The federal government has approved a plan that would expand Medicaid coverage in Indiana under an alternative program known as HIP 2.0. The program will use private insurers and require premiums or co-payments for low income households to receive services that were previously covered for free under traditional Medicaid.
Governor Pence touted the plan for using the Healthy Indiana Plan (HIP) as its blueprint. HIP 2.0 — as it is being called — is primarily funded using federal money as part of the Affordable Care Act’s Medicaid expansion.
The federal government covers 100 percent of the cost for Medicaid expansion until 2017. At that point, states are expected to contribute increasing percentages of funding until it reaches a 10 percent state match to the federal government’s 90 percent.
The state projects that the cigarette tax will provide $676 million in state funding for the program over six years. The rest of the state’s required 10 percent matching funds will come from a “Hospital Assessment Fee,” valued at $959 million over six years.
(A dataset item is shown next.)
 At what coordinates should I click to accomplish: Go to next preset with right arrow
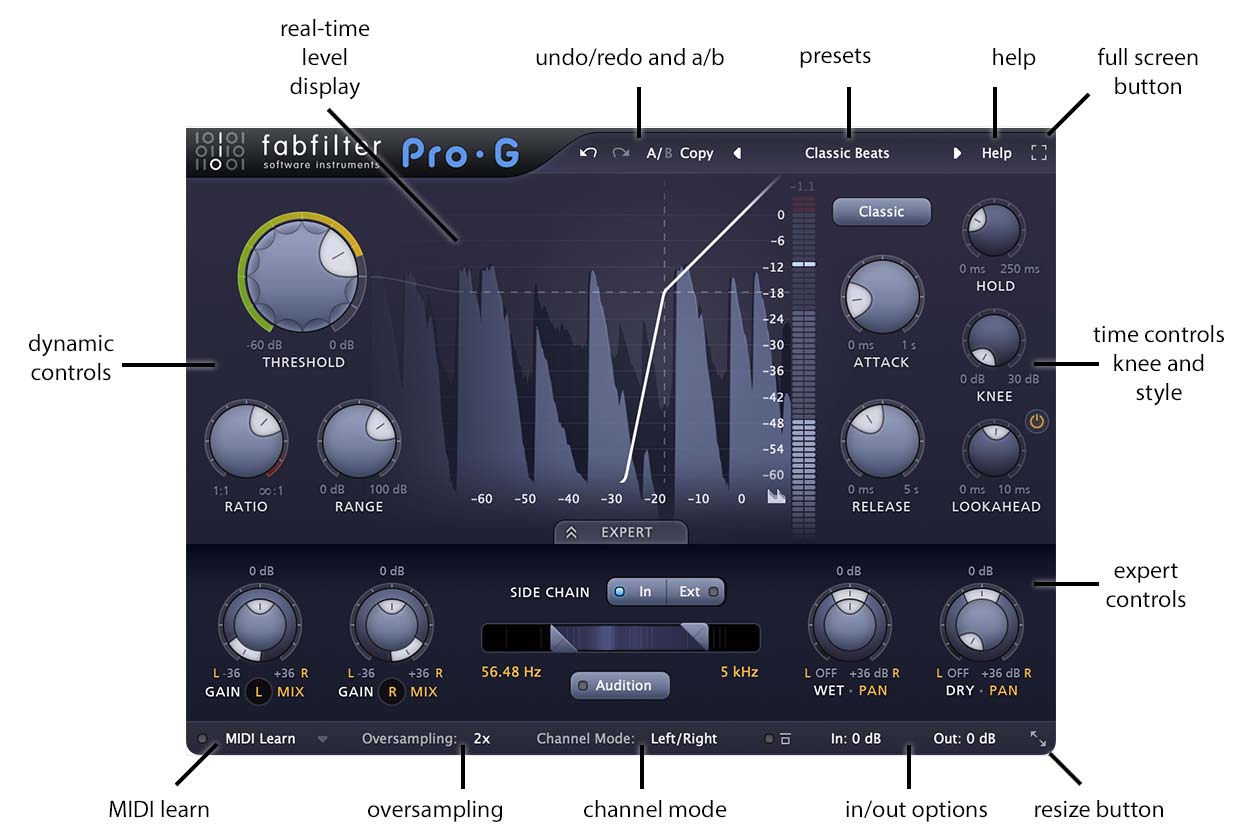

Pence’s plan involves expanding HIP instead of traditional Medicaid. HIP started in 2008 to expand coverage to non-disabled adults in Indiana who did not qualify for traditional Medicaid. The state historically had some of the most stringent Medicaid requirements in the country. HIP provided health savings accounts for Hoosiers with premium support from the state depending on income.
The HIP 2.0 program — which will replace traditional Medicaid for non-disabled adults — is divided between two separate benefits packages: HIP Basic and HIP Plus.
HIP Plus is open to anyone making below 138 percent of the poverty line and requires premium payments on a sliding income scale each month, but it does not require any co-payments. It also provides dental and eye coverage.
HIP Basic provides only basic health care services and requires co-pays but does not require a monthly premium. Both plans would require some of the state’s poorest citizens to cover a share of the cost of treatment.
Failure to make a payment under HIP Plus will result in termination from the program and a “6 month lock-out period” for those who make more than 100 percent of the poverty line. For those who are below the poverty line, failure to pay a premium under HIP Plus will result in the reduction in benefits to HIP Basic.
Both HIP plans rely on health savings accounts. The cost of doctor visits and hospital treatment will be taken from the health savings account until the money in the savings account is exhausted as a $2500 deductible, at which point the insurer will pick up the rest of the cost.
For HIP Plus, the “POWER” account is jointly funded between the state and citizens. HIP Basic “POWER” accounts are fully funded by the state.
Not everyone is pleased with the plan due to the restrictions that it places on low income households. The federal government’s waiver marks a vast change in Medicaid that could have implications nationwide.
“The good news is that Indiana becomes the 28th state to extend Medicaid coverage. The less than good news is that this is an enormously complicated program which will likely prevent some low-income adults from getting the health care services they need,” writes Joan Alker, the director of the Georgetown Center for Children and Families.
“I think it is fair to say that new ground has been broken here and it is not going to make for good policy,” Alker added.
The state estimates that 350,000 residents will benefit from the program. Residents can apply for HIP 2.0 beginning today.